FTSE 100-listed HSBC’s shares gained 1.61 per cent today on the first day of trading in London since calls to break-up the lender strengthened.
Ping An, a Chinese insurance giant which owns a little under 10 per cent of the bank, proposed the plan in a move designed to crack up shareholder goodies.
The insurer has reportedly urged HSBC to look into spinning off the Asian business, or other steps to boost its valuation.
A huge proportion of the bank’s profits are generated in China and Hong Kong, its biggest market.
In its latest quarterly results, over $2.8bn (£2.2bn) of its $4.2bn (£3.4bn) total profits were sourced from its Asia business.

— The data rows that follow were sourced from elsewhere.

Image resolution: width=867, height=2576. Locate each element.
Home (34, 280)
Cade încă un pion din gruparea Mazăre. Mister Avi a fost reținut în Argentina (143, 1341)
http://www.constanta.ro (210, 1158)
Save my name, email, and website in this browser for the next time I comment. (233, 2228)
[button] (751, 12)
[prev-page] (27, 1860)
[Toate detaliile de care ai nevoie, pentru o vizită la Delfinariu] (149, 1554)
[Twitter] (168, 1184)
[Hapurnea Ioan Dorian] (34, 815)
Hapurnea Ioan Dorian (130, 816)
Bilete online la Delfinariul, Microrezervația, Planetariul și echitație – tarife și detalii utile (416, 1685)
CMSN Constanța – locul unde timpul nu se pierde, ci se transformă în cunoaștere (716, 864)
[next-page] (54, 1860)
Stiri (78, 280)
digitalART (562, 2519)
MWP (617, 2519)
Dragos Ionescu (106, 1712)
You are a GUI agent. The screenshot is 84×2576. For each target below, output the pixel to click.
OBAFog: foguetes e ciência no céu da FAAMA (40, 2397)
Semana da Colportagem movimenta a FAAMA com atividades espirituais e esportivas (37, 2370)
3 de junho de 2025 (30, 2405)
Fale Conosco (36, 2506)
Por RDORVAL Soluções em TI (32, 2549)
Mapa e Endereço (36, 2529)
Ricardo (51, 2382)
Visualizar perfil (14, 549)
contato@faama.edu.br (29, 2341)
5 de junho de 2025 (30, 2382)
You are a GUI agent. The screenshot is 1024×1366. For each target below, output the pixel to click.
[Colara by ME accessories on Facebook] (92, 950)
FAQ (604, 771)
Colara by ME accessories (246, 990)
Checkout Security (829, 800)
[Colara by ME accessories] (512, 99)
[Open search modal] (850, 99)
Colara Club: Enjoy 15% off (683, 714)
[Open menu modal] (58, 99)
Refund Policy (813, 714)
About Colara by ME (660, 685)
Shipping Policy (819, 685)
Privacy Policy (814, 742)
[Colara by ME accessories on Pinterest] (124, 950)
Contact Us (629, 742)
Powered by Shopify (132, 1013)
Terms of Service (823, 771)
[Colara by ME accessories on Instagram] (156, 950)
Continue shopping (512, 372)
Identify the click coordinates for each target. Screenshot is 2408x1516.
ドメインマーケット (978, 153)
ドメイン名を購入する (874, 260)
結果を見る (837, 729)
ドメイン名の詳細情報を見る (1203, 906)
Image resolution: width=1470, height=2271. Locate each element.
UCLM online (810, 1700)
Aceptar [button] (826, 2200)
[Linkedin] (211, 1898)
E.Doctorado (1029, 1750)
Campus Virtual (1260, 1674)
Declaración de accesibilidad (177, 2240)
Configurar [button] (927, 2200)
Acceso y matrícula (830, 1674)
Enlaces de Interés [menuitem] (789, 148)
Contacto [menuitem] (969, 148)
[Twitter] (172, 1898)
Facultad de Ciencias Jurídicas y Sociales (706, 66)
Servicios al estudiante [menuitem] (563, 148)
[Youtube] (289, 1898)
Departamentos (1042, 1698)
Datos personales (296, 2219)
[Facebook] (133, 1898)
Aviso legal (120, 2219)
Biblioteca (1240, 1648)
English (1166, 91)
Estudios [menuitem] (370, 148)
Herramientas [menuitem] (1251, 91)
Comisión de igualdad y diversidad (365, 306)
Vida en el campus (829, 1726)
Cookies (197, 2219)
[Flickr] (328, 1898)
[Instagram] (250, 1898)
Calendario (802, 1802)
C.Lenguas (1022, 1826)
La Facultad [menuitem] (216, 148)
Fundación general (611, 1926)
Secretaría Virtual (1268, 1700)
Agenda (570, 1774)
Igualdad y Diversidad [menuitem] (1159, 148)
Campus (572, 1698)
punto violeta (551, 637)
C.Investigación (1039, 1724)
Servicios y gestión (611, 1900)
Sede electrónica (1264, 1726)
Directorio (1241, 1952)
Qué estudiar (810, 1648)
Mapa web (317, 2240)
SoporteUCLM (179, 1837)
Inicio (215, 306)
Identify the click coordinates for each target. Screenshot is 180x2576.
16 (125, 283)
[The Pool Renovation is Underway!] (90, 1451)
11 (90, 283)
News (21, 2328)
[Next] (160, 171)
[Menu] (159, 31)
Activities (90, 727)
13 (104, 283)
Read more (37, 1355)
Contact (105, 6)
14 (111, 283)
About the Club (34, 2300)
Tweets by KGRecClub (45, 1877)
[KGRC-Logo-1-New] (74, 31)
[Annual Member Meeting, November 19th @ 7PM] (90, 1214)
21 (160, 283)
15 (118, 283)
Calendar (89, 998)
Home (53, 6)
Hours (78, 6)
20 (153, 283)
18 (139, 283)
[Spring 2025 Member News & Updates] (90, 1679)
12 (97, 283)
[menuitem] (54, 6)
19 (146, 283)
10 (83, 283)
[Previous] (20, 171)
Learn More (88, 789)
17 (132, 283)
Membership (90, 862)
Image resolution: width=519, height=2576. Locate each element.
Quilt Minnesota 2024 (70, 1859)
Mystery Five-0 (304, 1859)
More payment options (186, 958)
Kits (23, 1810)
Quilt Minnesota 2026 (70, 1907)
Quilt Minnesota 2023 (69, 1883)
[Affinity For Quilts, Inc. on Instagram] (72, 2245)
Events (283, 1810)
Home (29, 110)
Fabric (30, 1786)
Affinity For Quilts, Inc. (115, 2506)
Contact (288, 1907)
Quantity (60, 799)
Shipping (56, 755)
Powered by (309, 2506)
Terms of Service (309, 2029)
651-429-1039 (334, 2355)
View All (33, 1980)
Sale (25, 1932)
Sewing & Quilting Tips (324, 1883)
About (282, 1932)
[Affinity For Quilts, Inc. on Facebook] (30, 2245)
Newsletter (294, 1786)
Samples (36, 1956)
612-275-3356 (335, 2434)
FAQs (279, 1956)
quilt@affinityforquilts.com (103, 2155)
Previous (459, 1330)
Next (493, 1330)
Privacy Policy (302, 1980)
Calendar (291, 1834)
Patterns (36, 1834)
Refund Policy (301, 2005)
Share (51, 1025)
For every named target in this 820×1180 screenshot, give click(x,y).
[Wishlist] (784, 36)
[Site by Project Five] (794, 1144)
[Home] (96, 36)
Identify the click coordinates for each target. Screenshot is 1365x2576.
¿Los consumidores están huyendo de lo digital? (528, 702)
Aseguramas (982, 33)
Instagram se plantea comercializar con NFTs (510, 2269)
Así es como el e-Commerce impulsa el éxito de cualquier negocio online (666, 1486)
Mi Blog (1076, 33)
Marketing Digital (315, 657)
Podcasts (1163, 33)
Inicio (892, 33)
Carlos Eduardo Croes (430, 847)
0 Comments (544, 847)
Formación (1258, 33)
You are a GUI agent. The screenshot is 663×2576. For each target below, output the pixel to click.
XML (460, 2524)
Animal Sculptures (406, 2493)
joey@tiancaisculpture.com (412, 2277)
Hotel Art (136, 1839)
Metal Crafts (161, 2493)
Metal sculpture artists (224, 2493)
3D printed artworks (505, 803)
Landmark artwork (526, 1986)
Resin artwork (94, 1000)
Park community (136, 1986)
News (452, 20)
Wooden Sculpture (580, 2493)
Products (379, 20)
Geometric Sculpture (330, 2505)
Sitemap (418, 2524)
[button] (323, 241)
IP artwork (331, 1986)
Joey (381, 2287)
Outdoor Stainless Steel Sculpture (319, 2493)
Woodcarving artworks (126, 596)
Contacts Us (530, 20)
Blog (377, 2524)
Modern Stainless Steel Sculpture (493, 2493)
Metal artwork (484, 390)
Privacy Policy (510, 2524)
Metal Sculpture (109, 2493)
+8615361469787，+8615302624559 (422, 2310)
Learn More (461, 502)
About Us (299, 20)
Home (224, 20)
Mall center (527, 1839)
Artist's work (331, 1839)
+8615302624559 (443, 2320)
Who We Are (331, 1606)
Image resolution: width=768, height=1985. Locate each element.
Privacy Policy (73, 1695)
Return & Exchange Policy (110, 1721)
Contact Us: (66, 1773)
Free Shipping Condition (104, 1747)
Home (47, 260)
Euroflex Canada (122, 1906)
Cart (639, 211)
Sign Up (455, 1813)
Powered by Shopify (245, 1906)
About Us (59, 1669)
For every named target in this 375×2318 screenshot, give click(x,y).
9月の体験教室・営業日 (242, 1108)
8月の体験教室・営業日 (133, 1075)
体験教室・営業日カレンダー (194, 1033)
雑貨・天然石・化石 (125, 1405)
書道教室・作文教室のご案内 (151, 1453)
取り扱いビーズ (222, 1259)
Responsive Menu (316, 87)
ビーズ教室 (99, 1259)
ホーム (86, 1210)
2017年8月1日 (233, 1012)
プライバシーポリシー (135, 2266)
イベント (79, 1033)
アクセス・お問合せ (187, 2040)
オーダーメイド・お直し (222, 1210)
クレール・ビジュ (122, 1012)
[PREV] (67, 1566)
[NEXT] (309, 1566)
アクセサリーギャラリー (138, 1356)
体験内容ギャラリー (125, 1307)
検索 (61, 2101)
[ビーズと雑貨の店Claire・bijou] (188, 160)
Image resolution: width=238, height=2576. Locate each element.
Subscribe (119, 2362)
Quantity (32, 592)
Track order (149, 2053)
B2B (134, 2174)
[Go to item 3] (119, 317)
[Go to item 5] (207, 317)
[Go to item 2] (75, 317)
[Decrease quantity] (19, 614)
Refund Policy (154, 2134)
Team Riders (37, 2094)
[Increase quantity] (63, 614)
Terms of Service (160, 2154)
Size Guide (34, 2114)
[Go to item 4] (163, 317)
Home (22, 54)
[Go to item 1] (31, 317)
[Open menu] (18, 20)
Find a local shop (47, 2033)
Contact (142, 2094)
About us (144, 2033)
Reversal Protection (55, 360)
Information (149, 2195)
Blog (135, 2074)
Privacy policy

HSBC was founded in Hong Kong in 1865 and carved out a position as broker between the western and eastern financial community.
It has come under intense scrutiny for its decision not to condemn China’s imposition of a draconian security law on Hong Kong citizens.
Ping An on Monday called for an investor debate over the future of the British bank, which a HSBC spokesperson swotted away, telling The Times “we believe we’ve got the right strategy”.
HSBC has form of re-shaping its strategy this year to tap into Asia business.
In March, it offloaded its Greek retail bank to European lender Pacreta Bank as part of a wider five-year £4.5bn restructuring plan, which included cutting its loss-making US retail bank last year.
Analysts queried whether selling the Asia arm would work.
“A less diversified, less profitable HSBC would almost be certainly downgraded by the rating agencies,” Filippo Alloatti, head of credit at Federated Hermes Limited, said.